It wasn’t until I saw the Ultimate Warrior run down to the ring and take out the Honky Tonk Man at SummerSlam 1988 in 29 seconds rather than 31 (I counted) with a couple of haymakers, a shoulder block, and a splash, that I understood what a real life superhero was.
When I was a kid, I thought the Honky Tonk Man was the worst. He was all greasy and slimy, playing old music with his guitar and thinking it was cool. He always got away with keeping the Intercontinental title after he originally stole it from Ricky “The Dragon” Steamboat.
And here we were. Honky, with his false swagger as if he was the top dog. And then the crowd erupted when the Warrior came out. The crowd thought he was a star so I thought he was a star. And he absolutely was. I thought, “Who did that? That must have been the first quick win in an Intercontinental title match in the history of ever.”
Or at least that’s what my nine-year-old firmly tied in kayfabe mind thought. This guy was what I imagine Brock Lesnar is like to a kid now.
That was the first minute that I was hooked on wrestling. And I was all in when he went for the title against Hogan. After all, he was my first superhero.

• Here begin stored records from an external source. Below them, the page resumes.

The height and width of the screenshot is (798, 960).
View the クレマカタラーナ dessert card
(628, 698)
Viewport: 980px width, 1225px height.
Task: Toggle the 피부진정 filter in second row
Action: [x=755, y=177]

It’s a bit frustrating that he was my first favorite. He became someone I saw to be so awful and then there was a redemption story that didn’t quite totally fit. I was actually at Monday Night Raw where he gave his goodbye speech and then he died the next day. It felt fittingly closure-worthy for me on a personal scale even though I can’t dream to speak of how that affected others.
But I also think about what becoming a wrestling fan based on seeing the Ultimate Warrior has brought me.
- Met countless new people
- Visited places I probably never would have otherwise
- Helped me through struggles not worth mentioning here
- Gave me a Godson
- Hang out and watch wrestling shows with cool folks
So it’s not all bad. For that, I can say, “Thanks Ultimate Warrior.”